The opinion of the court was delivered by: Moran, District Judge.
In counts 1 and 2 of the complaint the State charges that the
Federal Reserve Bank and Merchandise National Bank violated their
warranties of good title under the Uniform Commercial Code when
presenting the checks with forged endorsements for payment.
Ill.Rev.Stat., ch. 26, §§ 3-417(1)(a), 4-207(1)(a).*fn1 In count
3 the State charges Merchandise National Bank with violating an
express guarantee of the genuineness of the prior endorsements on
the checks. The State seeks the amount it paid on the checks,
prejudgment interest and costs.
The State argues that this court has subject matter
jurisdiction over the Federal Reserve Bank under 12 U.S.C. § 632,
which reads in pertinent part:
Notwithstanding any other provision of law, all suits
of a civil nature at common law or in equity to which
any Federal Reserve bank shall be a party shall be
deemed to arise under the laws of the United States,
and the district courts of the United States shall
have original jurisdiction of all such suits; and any
Federal Reserve bank which is a defendant in any such
suit may, at any time before the trial thereof,
remove such suit from a State court into the district
court of the United States for the proper district by
following the procedure for the removal of causes
otherwise provided by law. No attachment or execution
shall be issued against any Federal Reserve bank or
its property before final judgment in any suit,
action, or proceeding in any State, county,
municipal, or United States court.
We agree. The state also requests the court to exercise pendent
party jurisdiction over Merchandise National Bank. This we
decline to do.
Defendants' argument that this court lacks subject matter
jurisdiction over the claim against the Federal Reserve Bank can
be disposed of quickly. Their position is that § 632 only confers
jurisdiction over "civil" suits against or on behalf of federal
reserve banks. An action under the U.C.C. is not a "civil" action
they claim. Hence, the argument goes, this court has no subject
Section 632 applies, however, to "all suits of a civil nature"
···
GIVEN INSTRUCTION 1:
Answer these from the court opinion:
(a) Which judge delivered the opinion?
(b) What does the State seek?
(c) Under which statute does the State argue the court has subject matter jurisdiction over the Federal Reserve Bank?
GIVEN INSTRUCTION 2: Set down the portion of the court opinion starting at "The opinion of" and ending at "endorsements for payment.", word for word.

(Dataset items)
···
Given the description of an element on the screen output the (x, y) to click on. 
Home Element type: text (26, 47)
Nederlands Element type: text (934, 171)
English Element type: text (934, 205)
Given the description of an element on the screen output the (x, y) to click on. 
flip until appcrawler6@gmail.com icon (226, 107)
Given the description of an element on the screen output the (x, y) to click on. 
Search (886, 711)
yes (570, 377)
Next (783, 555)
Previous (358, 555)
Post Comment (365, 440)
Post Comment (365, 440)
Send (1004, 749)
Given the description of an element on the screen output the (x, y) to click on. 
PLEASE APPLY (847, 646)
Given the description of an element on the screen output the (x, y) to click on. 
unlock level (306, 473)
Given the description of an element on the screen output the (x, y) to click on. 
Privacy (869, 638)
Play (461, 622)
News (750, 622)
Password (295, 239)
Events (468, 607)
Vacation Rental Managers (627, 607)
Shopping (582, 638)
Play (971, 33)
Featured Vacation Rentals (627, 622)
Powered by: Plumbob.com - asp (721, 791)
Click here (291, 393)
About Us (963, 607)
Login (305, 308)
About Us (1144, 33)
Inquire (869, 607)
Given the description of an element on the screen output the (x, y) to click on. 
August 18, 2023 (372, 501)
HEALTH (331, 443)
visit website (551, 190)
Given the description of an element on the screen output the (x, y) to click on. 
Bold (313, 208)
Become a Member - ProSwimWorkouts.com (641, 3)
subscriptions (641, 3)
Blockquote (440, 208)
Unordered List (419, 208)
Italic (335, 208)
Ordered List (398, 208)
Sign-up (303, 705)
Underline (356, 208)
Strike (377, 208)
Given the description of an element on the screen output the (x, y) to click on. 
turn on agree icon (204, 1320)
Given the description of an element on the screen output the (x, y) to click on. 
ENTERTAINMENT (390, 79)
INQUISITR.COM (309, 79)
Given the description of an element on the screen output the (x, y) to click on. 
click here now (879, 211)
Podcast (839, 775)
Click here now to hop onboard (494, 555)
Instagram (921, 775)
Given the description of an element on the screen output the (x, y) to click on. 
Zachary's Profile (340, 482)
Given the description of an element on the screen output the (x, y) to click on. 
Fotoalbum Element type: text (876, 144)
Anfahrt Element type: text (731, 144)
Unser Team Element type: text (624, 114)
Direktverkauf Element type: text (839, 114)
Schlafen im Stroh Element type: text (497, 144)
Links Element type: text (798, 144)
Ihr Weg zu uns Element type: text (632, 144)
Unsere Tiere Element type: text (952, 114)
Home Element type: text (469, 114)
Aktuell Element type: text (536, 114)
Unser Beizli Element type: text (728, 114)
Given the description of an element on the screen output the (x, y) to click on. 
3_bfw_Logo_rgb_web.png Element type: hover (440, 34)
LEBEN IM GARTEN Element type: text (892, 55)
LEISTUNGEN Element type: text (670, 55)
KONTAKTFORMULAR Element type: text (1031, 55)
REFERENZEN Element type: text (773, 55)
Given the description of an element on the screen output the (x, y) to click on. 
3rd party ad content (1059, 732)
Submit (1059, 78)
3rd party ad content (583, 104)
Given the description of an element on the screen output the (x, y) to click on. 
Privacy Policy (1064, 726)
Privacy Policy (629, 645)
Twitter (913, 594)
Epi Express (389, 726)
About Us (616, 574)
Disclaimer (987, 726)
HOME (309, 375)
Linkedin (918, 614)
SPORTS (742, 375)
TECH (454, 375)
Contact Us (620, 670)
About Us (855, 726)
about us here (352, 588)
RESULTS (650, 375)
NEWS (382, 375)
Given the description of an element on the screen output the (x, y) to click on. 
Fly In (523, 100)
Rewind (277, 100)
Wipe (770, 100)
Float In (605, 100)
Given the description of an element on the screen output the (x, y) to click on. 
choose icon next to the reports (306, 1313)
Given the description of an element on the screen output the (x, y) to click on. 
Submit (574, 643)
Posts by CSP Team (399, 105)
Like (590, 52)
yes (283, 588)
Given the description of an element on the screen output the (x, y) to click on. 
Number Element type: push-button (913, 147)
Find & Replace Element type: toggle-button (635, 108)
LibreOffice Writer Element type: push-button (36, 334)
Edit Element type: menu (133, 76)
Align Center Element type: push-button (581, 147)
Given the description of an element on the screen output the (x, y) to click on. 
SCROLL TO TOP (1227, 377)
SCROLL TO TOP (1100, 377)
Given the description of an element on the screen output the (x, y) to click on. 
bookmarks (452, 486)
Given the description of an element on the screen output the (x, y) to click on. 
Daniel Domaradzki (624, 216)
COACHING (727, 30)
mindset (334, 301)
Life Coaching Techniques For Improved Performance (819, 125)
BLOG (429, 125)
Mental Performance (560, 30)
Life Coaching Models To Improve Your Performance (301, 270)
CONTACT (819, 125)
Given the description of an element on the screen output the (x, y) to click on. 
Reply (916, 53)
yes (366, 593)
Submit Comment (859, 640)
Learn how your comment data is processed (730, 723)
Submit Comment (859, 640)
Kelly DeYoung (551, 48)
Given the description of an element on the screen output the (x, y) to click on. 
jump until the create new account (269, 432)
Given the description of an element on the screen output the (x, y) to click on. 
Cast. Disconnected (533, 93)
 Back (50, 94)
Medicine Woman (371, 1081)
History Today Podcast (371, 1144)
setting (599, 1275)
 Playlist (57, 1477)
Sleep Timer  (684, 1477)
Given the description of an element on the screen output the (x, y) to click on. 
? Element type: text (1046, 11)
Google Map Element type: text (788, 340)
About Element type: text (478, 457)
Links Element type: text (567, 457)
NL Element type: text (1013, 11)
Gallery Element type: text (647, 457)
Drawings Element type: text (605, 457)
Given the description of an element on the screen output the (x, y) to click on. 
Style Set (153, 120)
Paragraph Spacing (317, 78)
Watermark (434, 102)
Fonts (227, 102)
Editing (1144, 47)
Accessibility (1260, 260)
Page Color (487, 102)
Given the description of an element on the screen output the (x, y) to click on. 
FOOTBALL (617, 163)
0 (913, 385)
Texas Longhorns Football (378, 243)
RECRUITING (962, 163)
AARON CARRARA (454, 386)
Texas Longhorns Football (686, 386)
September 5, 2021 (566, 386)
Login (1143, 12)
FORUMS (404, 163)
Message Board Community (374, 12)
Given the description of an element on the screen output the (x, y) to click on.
···
WRITTEN ANSWER 1:
(a) Moran, District Judge
(b) The amount it paid on the checks, prejudgment interest and costs
(c) 12 U.S.C. § 632

WRITTEN ANSWER 2:
The opinion of the court was delivered by: Moran, District Judge.
In counts 1 and 2 of the complaint the State charges that the
Federal Reserve Bank and Merchandise National Bank violated their
warranties of good title under the Uniform Commercial Code when
presenting the checks with forged endorsements for payment.